Of all the payments relied upon, the only one as to which there is even a possibility that petitioner has thus discharged its burden is the payment of the social security taxes, which, being of equal dignity with those in issue, may perhaps be said to furnish a defense. With respect to all of the balance, the petitioner is liable as a transferee.
Such cases as Jessie Smith, Executrix, 24 B. T. A. 807, and Union, Guardian Trust Co., 41 B. T. A. 1306, are not to the contrary. Therq-may be a priority over Federal taxes due by an estate in favor of certain other claims against the estate itself. Even that assumption depends upon the scope of local law, which in the case of Tennessee is highly questionable. See Lyon v. Lyon, 1 Tenn. Ch. 225. But here the estate never acquired full title to the property, at least in equity, see Updike v. United States (C. C. A., 8th Cir.), 8 Fed. (2d) 913; certiorari denied, 271 U. S. 651, and the estate’s liability is not for a tax, but to make good the value of assets taken by it and to which it was not entitled.

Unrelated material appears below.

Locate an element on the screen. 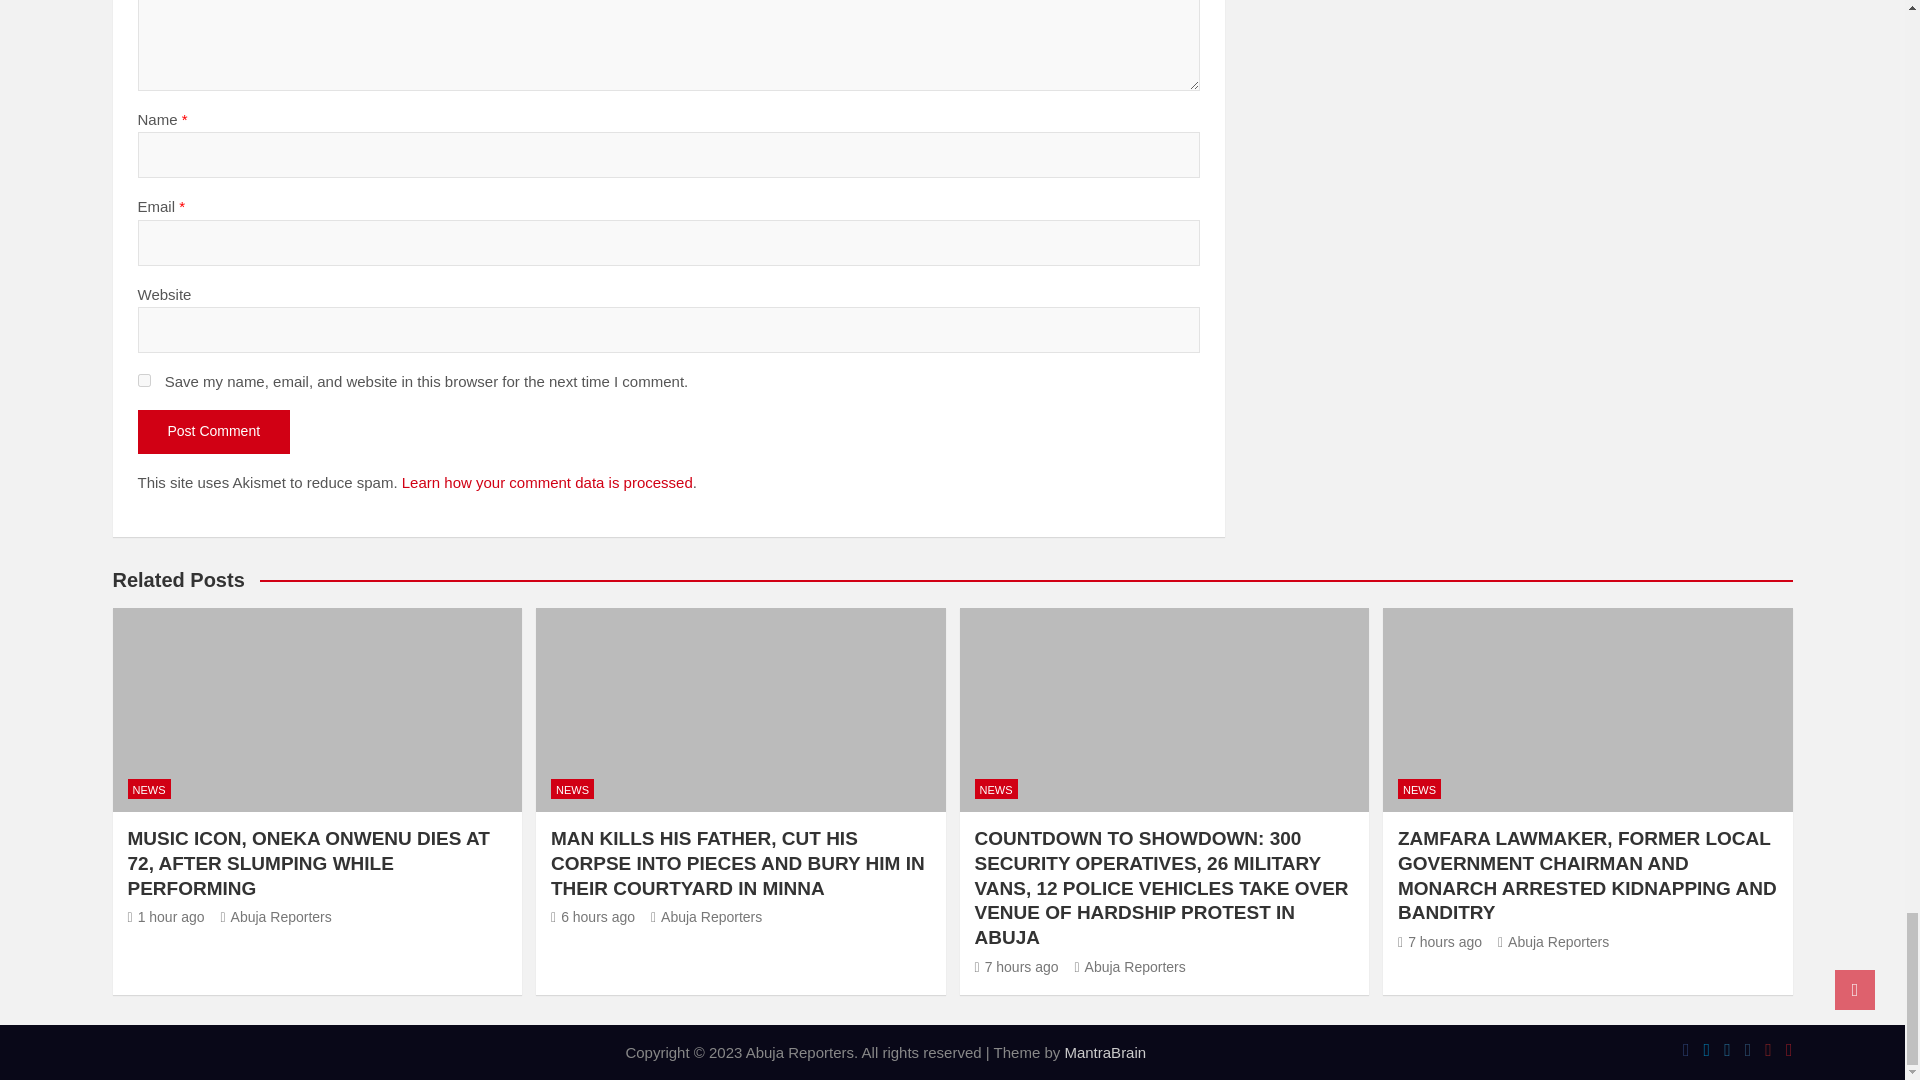 The height and width of the screenshot is (1080, 1920). Abuja Reporters is located at coordinates (275, 916).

See Edward Michael, 22 B. T. A. 639; affd. (C. C. A., 2d Cir.), 75 Fed. (2d) 966; certiorari denied, 296 U. S. 579. The value of the property received after deducting the social security taxes being greatly in excess of the income and excess profits taxes sought to be collected from petitioner, respondent’s determination was warranted and should be sustained.
Reviewed by the Court.
Decision will be entered for the respondent.
Sec. 3467. Liability of Fiduciary.
Every executor, administrator, or assignee, or other person, who pays, in whole or In part, any debt due by the person or estate for whom or for which he acts before he satisfies and pays the debts due to the United States from such person or estate, shall become answerable in his own person and estate to the extent of such payments for the debts ap. due to the United States, or for so much thereof, as may remain due and unpaid.